# Goal
Rewrite the material from the line with "Viewport: 1516px width, 784px height." to the line with "Action: tap(1137, 570)", swapping "carousel" for "slider" and keeping everything else the same. Give only those lines, with the pictures left out.

# Data section
....

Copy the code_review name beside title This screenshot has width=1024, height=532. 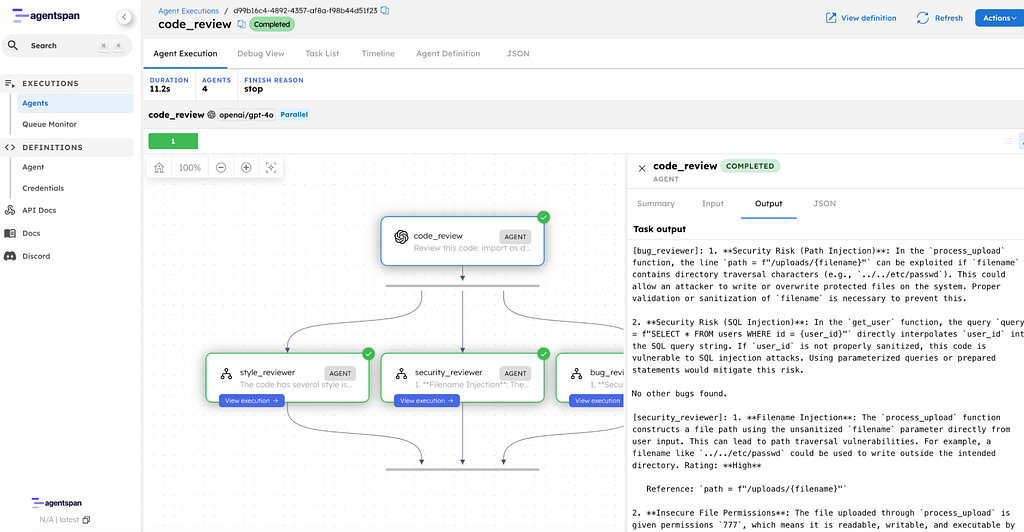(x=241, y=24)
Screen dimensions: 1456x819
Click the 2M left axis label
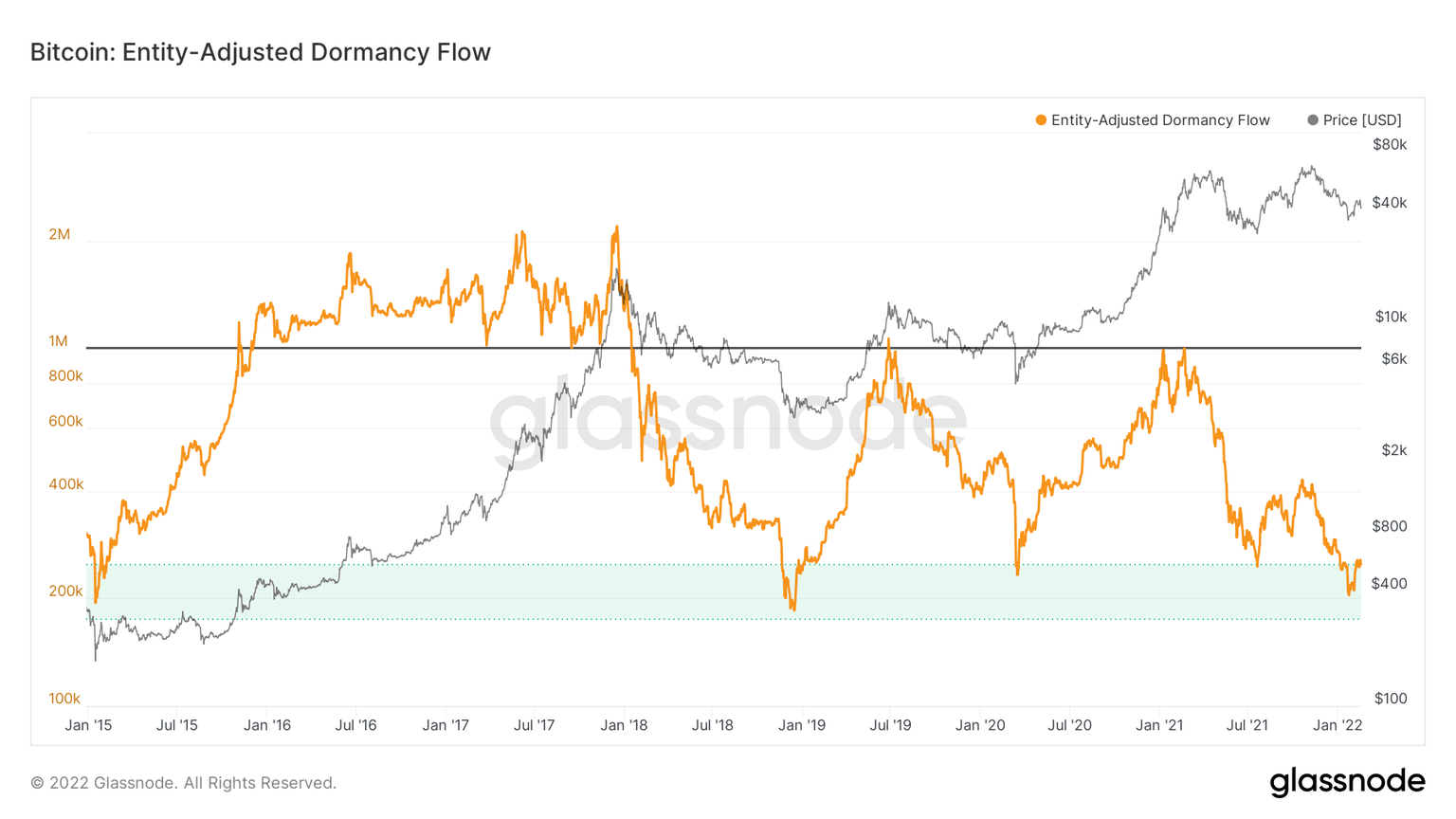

....

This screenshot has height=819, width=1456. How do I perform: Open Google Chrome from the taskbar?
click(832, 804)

....

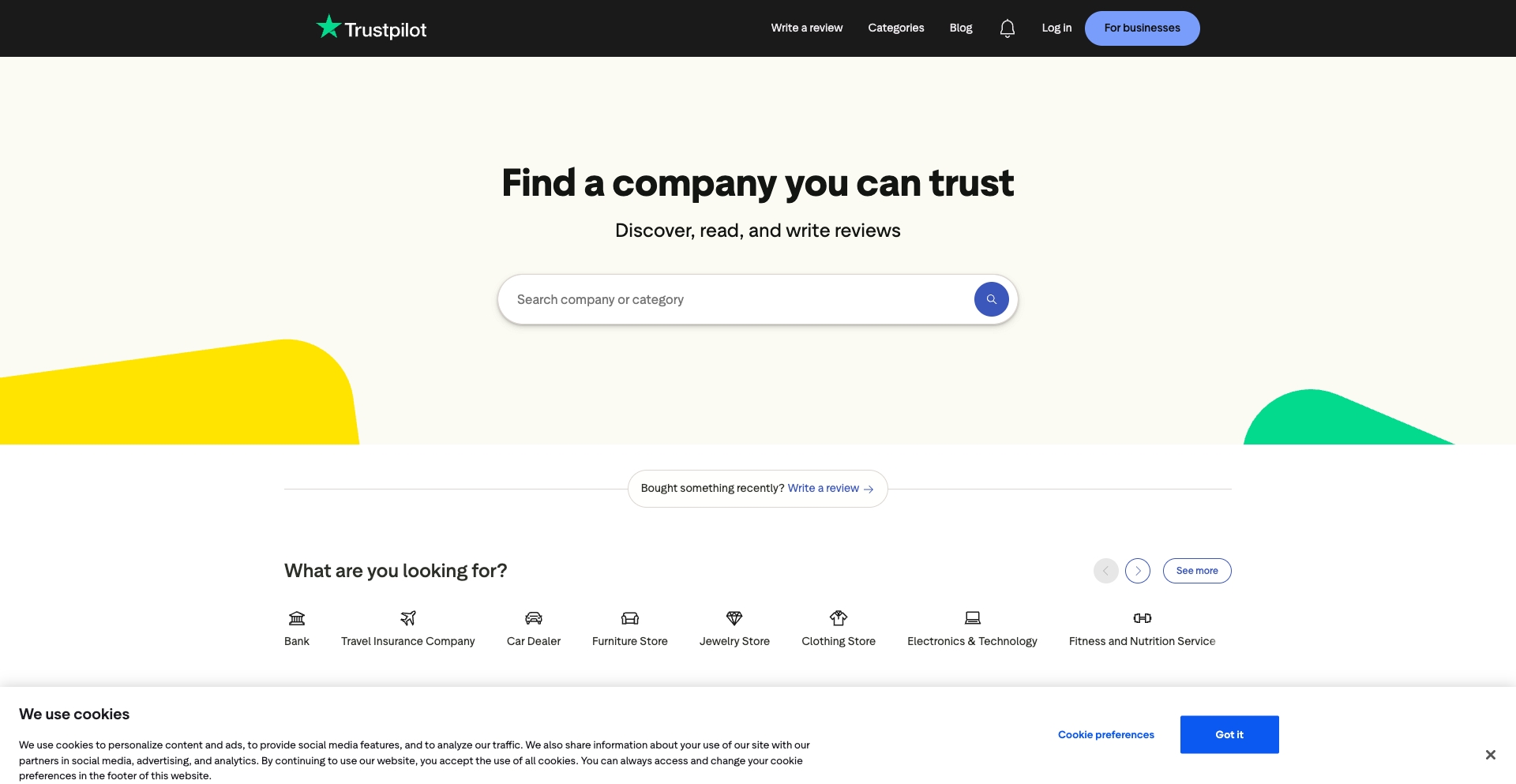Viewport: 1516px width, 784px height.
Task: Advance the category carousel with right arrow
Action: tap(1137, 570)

....

# Answer to the task
Viewport: 1516px width, 784px height.
Task: Advance the category slider with right arrow
Action: tap(1137, 570)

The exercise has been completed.